1:57 a.m. Where did you go???
1:58 a.m. What are you doing? I want to go home with you, why aren't you responding?
2:11 a.m. Heading back to your place now, will you let me in?
I'm half single.
Please tell me it's the bottom half.
I'm at a crab and wine festival with my dad. He just introduced me as his girlfriend to all of his co-workers. I am so drunk I thought he was serious.
i'm too stoned to be pregnant. the kicking is morse code for wanting beef jerky.
When you awake you'll realize that your car is missing....just know that I had it and becuz of your car I hooked up with the hot bar tender that looks like that guy from bay-watch however I parked it in a loading zone and it was towed...that sex was TOTALLY worth it love you
yea i really dont care about the sex, i just want him to eat my vag. He has to be good at because of his tremors.
Honey, I don't care how "classic you" this is. It's not gonna matter if we can't find you in the morning.

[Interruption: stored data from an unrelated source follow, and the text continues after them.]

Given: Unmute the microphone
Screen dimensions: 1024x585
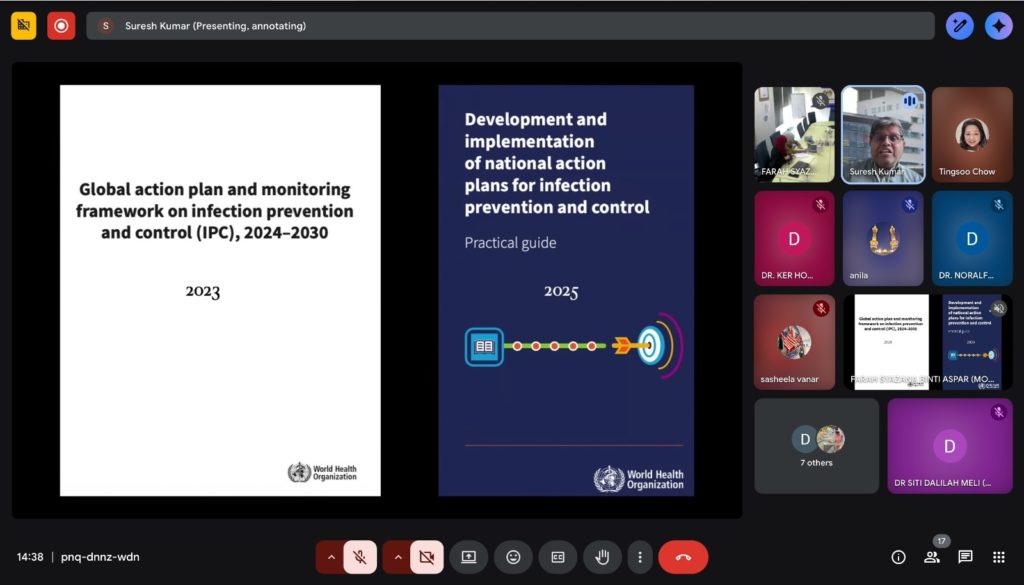Looking at the screenshot, I should click(360, 557).
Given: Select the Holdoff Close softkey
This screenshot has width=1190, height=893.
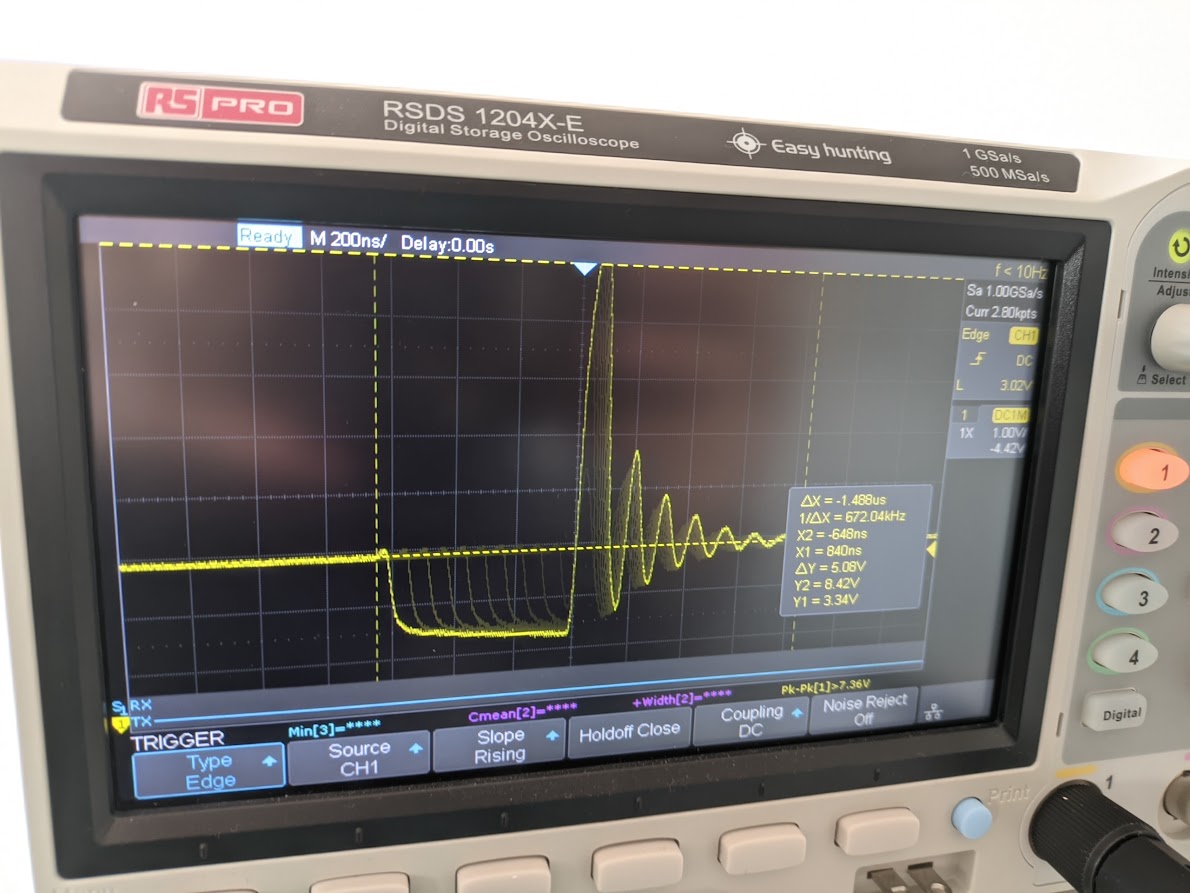Looking at the screenshot, I should (629, 731).
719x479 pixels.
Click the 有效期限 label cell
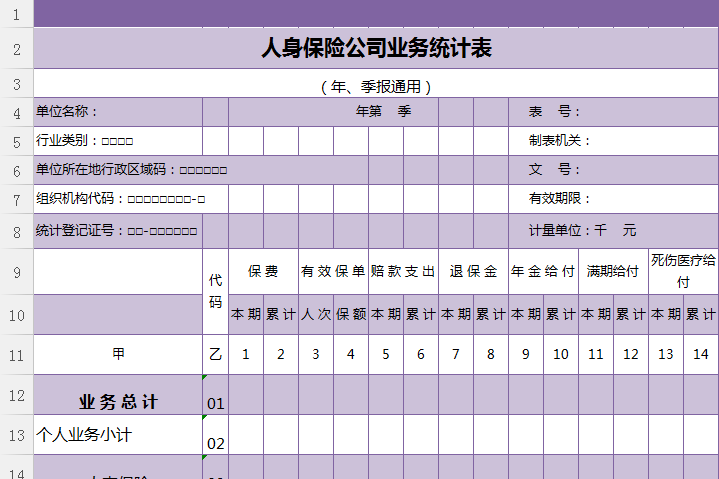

Thank you, I really appreciate that. I know I couldn't participate in class tonight and I hope that doesn't affect my grade too much. So please let me know of any extra credit opportunities such as fellatio
Holy shit he's circumcised. His parents must have really loved him.
Why is it every time you ask me what I'm doing, I'm at a police station?
All the party invite said was a date and "21 to drink, 18ish to sleep over"
Just so u know, "come here buckey" has no effect on ur cat, but "hey fucker you wanna get high or what?" will cause him to run from the other room knocking shit over. We smoked outta the gravity bong, then he went and ate.
Babe, I'm gunna be straight with you. When you act like a dick it makes me regret not fucking my manager last week.
It's a classy one I promise! Their toilets are cushioned an tier wifi is named hummingbird
I hate when he takes the condom off to cum all over me. It defeats the purpose.
It’s like having a barf bag and choosing to puke in your own lap.